British American Tobacco will pay US authorities $635 million (£512 million) plus interest after a subsidiary admitted selling cigarettes to North Korea in violation of sanctions.
US authorities stated that the settlement involved BAT activities in North Korea from 2007 to 2017.
Jack Bowles, the CEO of BAT, stated, “We deeply regret the misconduct.”
In response to North Korea’s nuclear and missile programmes, the United States has imposed severe sanctions.
BAT and the United States Department of Justice (DOJ) and the Treasury Department’s Office of Foreign Assets Control reached a settlement on Tuesday.
BAT is one of the ten largest companies in the United Kingdom and one of the world’s major tobacco multinationals. It possesses significant cigarette brands such as Lucky Strike, Dunhill, and Pall Mall.

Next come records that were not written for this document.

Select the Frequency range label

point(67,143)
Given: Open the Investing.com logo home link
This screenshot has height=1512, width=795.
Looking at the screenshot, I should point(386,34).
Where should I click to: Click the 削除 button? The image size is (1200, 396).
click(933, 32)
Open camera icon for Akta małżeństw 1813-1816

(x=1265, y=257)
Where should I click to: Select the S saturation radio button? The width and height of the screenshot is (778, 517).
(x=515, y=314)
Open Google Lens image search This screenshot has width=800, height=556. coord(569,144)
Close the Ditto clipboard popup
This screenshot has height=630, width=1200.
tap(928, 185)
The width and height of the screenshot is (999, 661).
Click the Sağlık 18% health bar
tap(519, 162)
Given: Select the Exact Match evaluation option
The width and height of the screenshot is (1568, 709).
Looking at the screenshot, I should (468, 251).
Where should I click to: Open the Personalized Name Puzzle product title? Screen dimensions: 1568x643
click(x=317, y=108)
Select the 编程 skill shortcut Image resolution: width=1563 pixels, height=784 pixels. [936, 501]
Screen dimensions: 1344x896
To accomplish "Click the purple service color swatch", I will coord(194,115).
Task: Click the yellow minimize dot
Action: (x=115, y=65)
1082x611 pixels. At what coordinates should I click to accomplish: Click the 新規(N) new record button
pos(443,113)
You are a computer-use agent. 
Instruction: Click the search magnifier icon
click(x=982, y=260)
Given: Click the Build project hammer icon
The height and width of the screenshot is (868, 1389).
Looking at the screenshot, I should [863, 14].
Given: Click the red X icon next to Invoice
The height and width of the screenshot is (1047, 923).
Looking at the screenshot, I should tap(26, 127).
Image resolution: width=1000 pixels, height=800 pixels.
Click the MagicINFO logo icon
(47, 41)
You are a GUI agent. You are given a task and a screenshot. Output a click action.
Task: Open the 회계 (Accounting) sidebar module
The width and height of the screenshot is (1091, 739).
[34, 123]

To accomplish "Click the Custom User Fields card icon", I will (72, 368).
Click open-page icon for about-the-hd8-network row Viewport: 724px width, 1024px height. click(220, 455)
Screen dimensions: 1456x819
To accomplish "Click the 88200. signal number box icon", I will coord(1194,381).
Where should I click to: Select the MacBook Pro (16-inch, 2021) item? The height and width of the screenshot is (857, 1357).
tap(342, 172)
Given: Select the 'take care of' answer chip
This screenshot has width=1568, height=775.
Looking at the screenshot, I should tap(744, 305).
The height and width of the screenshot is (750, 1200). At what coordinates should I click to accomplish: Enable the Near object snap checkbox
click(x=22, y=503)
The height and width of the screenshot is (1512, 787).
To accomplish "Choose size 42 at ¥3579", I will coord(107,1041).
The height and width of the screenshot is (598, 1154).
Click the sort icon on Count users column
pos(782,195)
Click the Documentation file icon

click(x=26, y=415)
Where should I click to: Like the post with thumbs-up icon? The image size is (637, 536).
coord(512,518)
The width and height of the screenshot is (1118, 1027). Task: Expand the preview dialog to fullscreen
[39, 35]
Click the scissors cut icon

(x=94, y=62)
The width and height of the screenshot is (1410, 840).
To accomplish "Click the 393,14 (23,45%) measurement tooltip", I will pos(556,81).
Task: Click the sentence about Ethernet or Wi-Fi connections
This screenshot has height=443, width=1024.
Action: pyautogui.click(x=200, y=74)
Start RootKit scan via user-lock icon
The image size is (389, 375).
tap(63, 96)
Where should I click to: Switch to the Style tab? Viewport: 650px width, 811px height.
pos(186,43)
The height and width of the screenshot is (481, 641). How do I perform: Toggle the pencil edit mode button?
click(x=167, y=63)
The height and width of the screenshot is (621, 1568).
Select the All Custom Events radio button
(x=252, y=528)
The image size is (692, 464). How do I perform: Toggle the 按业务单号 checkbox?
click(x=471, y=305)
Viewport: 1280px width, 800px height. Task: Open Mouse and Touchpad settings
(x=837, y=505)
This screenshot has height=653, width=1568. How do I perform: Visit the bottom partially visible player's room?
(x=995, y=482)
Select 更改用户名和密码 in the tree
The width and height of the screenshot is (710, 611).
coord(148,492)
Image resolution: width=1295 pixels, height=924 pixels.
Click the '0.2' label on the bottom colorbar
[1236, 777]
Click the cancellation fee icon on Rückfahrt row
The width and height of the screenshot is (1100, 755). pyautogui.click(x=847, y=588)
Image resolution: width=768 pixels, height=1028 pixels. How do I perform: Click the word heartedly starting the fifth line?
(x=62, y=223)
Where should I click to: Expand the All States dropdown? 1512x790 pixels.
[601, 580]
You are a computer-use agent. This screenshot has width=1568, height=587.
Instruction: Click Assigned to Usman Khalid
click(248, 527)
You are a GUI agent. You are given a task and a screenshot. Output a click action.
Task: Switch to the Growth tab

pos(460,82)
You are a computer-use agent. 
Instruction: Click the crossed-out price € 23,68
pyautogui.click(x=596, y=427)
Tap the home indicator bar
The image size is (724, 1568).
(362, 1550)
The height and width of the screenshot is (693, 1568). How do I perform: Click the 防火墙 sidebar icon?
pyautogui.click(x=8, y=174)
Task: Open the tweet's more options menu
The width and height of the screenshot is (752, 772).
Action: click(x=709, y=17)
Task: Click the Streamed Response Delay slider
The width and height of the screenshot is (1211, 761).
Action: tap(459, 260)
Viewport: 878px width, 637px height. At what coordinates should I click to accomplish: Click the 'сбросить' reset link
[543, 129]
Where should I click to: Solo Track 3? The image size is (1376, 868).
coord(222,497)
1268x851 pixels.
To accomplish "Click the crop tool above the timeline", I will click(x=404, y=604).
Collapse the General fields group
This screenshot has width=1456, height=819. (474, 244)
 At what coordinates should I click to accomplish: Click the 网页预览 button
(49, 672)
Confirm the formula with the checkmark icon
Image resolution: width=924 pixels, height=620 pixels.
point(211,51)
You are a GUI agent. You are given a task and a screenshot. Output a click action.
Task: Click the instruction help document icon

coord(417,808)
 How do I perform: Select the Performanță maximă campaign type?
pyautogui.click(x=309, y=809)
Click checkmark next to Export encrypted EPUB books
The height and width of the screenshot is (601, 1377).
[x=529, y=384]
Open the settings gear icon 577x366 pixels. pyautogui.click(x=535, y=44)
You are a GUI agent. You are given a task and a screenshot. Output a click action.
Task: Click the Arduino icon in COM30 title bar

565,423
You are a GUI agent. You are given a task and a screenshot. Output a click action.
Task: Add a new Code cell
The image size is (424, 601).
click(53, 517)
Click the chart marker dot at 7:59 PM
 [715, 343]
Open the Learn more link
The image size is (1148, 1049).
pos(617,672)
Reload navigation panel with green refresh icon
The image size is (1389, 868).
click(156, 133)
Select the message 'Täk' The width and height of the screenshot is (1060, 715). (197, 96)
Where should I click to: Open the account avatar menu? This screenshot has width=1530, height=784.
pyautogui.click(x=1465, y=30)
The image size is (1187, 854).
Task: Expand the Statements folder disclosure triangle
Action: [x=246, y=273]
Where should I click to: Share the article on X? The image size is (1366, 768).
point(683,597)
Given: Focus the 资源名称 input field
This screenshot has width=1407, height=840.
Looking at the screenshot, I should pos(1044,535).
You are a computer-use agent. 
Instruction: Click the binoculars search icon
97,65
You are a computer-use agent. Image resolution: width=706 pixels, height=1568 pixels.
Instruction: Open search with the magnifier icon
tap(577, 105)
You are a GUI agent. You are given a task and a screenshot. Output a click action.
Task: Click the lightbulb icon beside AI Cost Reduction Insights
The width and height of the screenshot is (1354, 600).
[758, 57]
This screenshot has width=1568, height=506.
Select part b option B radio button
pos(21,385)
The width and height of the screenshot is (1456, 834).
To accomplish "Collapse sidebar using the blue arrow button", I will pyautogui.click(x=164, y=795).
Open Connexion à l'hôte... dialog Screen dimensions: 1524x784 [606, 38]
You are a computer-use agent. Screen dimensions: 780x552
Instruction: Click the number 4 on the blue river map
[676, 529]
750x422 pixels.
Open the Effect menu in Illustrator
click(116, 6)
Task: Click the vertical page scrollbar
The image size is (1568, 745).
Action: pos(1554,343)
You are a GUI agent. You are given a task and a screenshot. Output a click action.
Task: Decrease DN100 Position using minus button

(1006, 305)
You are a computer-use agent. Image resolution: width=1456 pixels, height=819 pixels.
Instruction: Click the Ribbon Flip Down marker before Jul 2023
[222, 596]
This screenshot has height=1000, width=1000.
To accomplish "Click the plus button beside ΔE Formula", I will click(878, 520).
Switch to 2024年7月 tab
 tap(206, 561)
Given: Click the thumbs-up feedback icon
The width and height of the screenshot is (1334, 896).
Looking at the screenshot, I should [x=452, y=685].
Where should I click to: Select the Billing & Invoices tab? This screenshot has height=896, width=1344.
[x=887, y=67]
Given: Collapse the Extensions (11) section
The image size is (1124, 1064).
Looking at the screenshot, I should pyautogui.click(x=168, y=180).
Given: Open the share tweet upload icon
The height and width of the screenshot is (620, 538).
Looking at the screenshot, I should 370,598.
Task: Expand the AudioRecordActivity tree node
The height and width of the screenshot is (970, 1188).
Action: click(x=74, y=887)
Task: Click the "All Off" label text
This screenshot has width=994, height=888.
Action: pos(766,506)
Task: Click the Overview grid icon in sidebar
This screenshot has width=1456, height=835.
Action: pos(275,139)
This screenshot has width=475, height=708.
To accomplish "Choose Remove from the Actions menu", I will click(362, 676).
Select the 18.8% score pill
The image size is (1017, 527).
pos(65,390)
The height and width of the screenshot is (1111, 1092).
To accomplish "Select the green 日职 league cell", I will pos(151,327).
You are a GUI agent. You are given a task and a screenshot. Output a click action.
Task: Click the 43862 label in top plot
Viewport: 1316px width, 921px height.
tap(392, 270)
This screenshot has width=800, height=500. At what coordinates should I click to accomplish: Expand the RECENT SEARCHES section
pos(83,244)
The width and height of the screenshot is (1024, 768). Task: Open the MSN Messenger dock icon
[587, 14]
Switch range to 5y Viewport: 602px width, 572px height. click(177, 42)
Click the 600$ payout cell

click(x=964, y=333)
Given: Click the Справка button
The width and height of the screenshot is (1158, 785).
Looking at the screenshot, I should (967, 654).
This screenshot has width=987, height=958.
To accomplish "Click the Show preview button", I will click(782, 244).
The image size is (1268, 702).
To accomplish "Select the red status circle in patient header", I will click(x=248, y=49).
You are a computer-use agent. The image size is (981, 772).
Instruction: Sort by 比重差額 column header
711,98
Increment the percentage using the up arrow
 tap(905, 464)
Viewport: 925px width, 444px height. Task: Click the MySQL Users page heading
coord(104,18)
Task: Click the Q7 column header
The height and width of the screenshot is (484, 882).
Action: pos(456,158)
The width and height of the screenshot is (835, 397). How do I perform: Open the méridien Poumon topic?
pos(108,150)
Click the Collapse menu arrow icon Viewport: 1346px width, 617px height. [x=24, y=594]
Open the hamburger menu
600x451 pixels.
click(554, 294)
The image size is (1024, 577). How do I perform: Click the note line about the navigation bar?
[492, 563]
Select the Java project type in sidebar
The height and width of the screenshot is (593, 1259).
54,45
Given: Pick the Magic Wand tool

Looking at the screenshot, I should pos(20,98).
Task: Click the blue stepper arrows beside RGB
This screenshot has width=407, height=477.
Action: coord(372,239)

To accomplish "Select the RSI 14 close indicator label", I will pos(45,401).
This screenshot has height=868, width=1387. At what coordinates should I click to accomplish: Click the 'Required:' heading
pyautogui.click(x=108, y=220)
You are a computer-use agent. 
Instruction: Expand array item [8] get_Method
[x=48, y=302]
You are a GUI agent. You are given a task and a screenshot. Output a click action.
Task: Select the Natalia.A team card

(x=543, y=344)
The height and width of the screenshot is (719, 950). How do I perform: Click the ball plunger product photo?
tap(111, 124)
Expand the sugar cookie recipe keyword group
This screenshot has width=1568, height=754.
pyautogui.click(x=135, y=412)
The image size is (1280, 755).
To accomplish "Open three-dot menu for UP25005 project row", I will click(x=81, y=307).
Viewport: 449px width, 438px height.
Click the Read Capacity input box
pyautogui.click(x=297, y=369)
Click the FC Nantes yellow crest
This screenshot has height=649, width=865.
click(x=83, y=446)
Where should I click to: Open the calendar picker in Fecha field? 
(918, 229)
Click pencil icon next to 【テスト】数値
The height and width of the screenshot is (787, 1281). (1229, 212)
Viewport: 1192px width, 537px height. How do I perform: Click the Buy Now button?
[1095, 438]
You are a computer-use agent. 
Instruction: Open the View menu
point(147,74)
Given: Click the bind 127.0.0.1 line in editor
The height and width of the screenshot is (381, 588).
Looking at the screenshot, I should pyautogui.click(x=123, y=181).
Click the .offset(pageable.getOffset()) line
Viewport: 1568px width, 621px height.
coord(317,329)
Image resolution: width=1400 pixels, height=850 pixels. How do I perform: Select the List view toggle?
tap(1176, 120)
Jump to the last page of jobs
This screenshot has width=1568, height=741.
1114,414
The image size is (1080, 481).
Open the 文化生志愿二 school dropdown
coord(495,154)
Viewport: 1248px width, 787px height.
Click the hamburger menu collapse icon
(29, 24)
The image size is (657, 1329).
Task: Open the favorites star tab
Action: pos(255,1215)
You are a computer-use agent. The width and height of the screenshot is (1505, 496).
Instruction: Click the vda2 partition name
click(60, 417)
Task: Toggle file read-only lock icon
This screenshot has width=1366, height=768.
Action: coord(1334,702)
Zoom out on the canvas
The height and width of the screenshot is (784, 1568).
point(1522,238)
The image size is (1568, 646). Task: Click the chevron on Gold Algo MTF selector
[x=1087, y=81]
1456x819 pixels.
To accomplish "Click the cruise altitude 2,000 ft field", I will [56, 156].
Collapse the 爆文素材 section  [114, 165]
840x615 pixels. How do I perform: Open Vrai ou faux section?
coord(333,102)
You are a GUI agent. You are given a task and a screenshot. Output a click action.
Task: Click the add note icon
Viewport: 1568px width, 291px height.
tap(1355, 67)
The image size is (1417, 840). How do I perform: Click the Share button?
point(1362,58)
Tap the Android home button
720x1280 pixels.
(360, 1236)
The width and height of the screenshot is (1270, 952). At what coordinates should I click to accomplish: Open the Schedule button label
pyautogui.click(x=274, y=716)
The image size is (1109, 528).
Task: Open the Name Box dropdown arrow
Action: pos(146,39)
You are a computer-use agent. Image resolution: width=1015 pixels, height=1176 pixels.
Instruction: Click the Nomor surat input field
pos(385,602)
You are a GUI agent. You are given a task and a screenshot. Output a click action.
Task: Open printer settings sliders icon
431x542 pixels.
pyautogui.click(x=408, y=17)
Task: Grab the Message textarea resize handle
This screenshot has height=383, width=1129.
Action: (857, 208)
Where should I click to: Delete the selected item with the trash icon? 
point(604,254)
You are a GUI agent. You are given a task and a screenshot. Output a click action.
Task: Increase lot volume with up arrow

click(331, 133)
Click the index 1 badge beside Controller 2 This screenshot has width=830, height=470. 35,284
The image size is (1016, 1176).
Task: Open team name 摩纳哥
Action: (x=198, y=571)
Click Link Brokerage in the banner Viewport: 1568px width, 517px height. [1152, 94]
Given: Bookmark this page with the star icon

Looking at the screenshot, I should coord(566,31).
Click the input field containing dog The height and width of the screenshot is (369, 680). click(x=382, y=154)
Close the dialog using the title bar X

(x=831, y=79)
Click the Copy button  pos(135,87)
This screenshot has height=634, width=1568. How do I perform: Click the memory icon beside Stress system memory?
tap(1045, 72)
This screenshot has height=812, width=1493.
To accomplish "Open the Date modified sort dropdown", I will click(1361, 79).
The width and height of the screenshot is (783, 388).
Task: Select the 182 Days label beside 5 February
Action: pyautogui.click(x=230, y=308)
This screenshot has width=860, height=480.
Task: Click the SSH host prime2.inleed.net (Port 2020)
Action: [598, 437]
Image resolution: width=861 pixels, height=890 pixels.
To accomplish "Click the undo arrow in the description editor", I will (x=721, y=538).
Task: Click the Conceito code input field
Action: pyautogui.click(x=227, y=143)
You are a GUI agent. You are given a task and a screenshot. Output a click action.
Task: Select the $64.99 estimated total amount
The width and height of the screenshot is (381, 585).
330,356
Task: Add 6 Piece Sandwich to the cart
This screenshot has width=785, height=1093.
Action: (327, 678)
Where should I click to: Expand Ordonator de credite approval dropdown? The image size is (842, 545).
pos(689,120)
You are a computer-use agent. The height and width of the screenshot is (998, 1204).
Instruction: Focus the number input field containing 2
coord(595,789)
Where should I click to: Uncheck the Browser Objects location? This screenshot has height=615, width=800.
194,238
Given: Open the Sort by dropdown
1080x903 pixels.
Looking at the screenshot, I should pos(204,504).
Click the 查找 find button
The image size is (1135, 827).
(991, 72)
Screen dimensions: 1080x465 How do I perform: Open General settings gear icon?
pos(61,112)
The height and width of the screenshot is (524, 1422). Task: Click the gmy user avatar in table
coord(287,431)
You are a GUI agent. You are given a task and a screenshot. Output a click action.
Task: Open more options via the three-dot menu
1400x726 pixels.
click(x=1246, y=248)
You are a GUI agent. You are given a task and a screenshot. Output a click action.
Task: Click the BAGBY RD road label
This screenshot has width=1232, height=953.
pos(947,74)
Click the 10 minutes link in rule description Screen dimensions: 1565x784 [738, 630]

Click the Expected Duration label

BAT stated in a statement that it had engaged into a “deferred prosecution agreement with DOJ and a civil settlement agreement with OFAC, and an indirect BAT subsidiary in Singapore has entered into a plea agreement with DOJ”
The Department of Justice alleged that BAT also conspired to deceive financial institutions in order to induce them to process transactions for North Korean entities.
Kim Jong Un, the commander of North Korea, is notoriously a heavy smoker. Last year, the United States attempted to get the United Nations Security Council to ban tobacco exports to North Korea, but Russia and China vetoed this.
During a press briefing on Tuesday, Assistant Attorney General Matthew Olsen of the Department of Justice described the settlement as “the culmination of a lengthy investigation” and “the single largest North Korean sanctions penalty in the history of the Department of Justice.”
Through subsidiaries, BAT allegedly engaged in a “complex scheme” to circumvent US sanctions and export tobacco products to North Korea.
Between 2007 and 2017, these third-party corporations sold approximately $428 million worth of tobacco products to North Korea.
In addition, Sim Hyon-Sop, 39, a North Korean financier, and Qin Guoming, 60, and Han Linlin, 41, Chinese facilitators, were charged with facilitating tobacco sales to North Korea.
Mr Sim has a $5m (£4.4m) reward for information leading to his arrest or conviction, while the other two suspects each have a $500,000 (£402,905) reward.
They were accused of purchasing leaf tobacco for state-owned cigarette manufacturers in North Korea and forging documents to deceive US banks into conducting transactions totaling $74 million. Thanks to these transactions, North Korean manufacturers, including one owned by the military, earned approximately $700 million.
As a result of its ballistic missile launches and nuclear tests, Pyongyang has encountered multiple rounds of severe sanctions for years.
Mr. Kim continues to develop the nation’s armaments programme despite this.